REQUIRED TASK A -
Answer each question using the article on Putin's goals.
(i) In what month and year was Putin's treatise "On the Historical Unity of Russians and Ukrainians" published?
(ii) Which part of Kazakhstan does the article say might join the new Slavic union?
(iii) How many deaths did the armed conflict in the Donbas region cause over the next eight years?
REQUIRED TASK B - Extend the article on Putin's goals with the next few paragraphs, starting after its final sentence about Belarus.

*The World Putin Wants* (I/II), Fiona Hill & Angela Stent
Russian President Vladimir Putin in Ashgabat, Turkmenistan, June 2022
Contributor / Getty Images
Vladimir Putin is determined to shape the future to look like his version of the past. Russia’s president invaded Ukraine not because he felt threatened by NATO expansion or by Western “provocations.” He ordered his “special military operation” because he believes that it is Russia’s divine right to rule Ukraine, to wipe out the country’s national identity, and to integrate its people into a Greater Russia.
He laid out this mission in a 5,000-word treatise, published in July 2021, entitled, “On the Historical Unity of Russians and Ukrainians.” In it, Putin insisted that Belarusians, Russians, and Ukrainians are all descendants of the Rus, an ancient people who settled the lands between the Black and Baltic Seas. He asserted that they are bound together by a common territory and language and the Orthodox Christian faith. In his version of history, Ukraine has never been sovereign, except for a few historical interludes when it tried—and failed—to become an independent state. Putin wrote that “Russia was robbed” of core territory when the Bolsheviks created the Soviet Union in 1922 and established a Ukrainian Soviet Socialist Republic. In his telling, since the Soviet collapse, the West has used Ukraine as a platform to threaten Russia, and it has supported the rise of “neo-Nazis” there. Putin’s essay, which every soldier sent to Ukraine is supposed to carry, ends by asserting that Ukraine can only be sovereign in partnership with Russia. “We are one people,” Putin declares.
This treatise, and similar public statements, make clear that Putin wants a world where Russia presides over a new Slavic union composed of Belarus, Russia, Ukraine, and perhaps the northern part of Kazakhstan (which is heavily Slavic)—and where all the other post-Soviet states recognize Russia’s suzerainty. He also wants the West and the global South to accept Russia’s predominant regional role in Eurasia. This is more than a sphere of influence; it is a sphere of control, with a mixture of outright territorial reintegration of some places and dominance in the security, political, and economic spheres of others.
Putin is serious about achieving these goals by military and nonmilitary means. He has been at war in Ukraine since early 2014, when Russian forces, wearing green combat uniforms stripped of their insignia, took control of Crimea in a stealth operation. This attack was swiftly followed by covert operations to stir up civil disorder in Ukraine’s eastern and southern regions close to the Russian border. Russia succeeded in fomenting revolt in the Donbas region and sparking an armed conflict that resulted in 14,000 deaths over the next eight years. All these regions have been targeted for assault and conquest since February 2022. Similarly, in Belarus, Putin took advantage of internal crises and large-scale protests in 2020 and 2021 to constrain its leader’s room for maneuver. Belarus, which has a so-called union arrangement with Russia, was then used as the staging ground for the “special military operation” against Ukraine.

DATA SECTION -
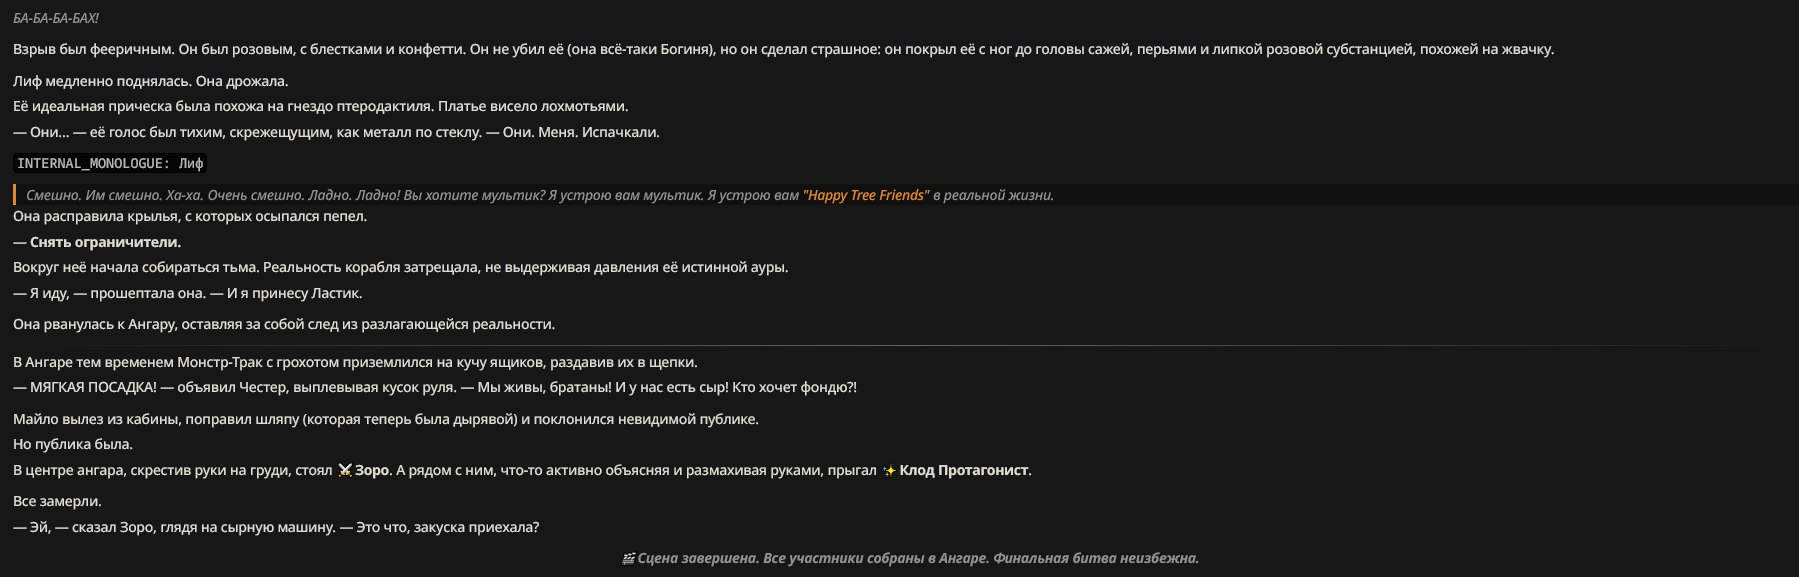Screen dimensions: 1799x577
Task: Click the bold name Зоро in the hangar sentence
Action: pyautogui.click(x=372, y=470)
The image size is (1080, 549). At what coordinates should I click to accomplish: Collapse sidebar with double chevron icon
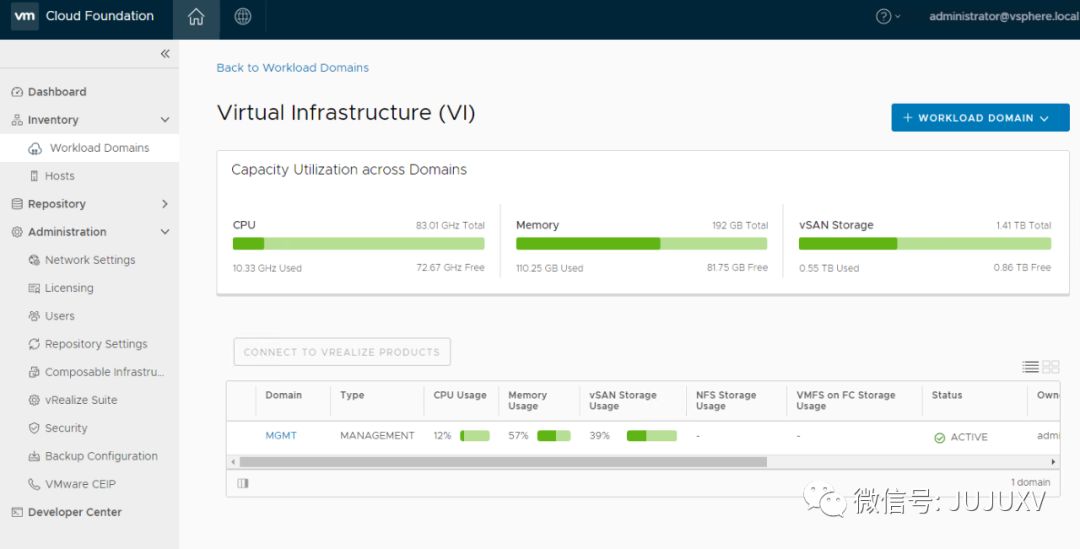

EXERCISE RESULT A -
(i) July 2021
(ii) The northern part
(iii) 14,000

EXERCISE RESULT B -
The Russian president has made it clear that his country is a revisionist power. In a March 2014 speech marking Crimea’s annexation, Putin put the West on notice that Russia was on the offensive in staking out its regional claims. To make this task easier, Putin later took steps that he believed would sanction-proof the Russian economy by reducing its exposure to the United States and Europe, including pushing for the domestic production of critical goods. He stepped up repression, conducting targeted assassinations and imprisoning opponents. He carried out disinformation operations and engaged in efforts to bribe and blackmail politicians abroad. Putin has constantly adapted his tactics to mitigate Western responses—to the point that on the eve of his invasion, as Russian troops massed on Ukraine’s borders, he bragged to some European interlocutors that he had “bought the West.” There was nothing, he thought, that the United States or Europe could do to constrain him.
So far, the West’s reaction to the invasion has generally been united and robust. Russia’s aggressive attack on Ukraine was a wake-up call for the United States and its allies. But the West must understand that it is dealing with a leader who is trying to change the historical narrative of the last hundred years—not just of the period since the end of the Cold War. Vladimir Putin wants to make Ukraine, Europe, and indeed the whole world conform to his own version of history. Understanding his objectives is central to crafting the right response.
WHO CONTROLS THE PAST?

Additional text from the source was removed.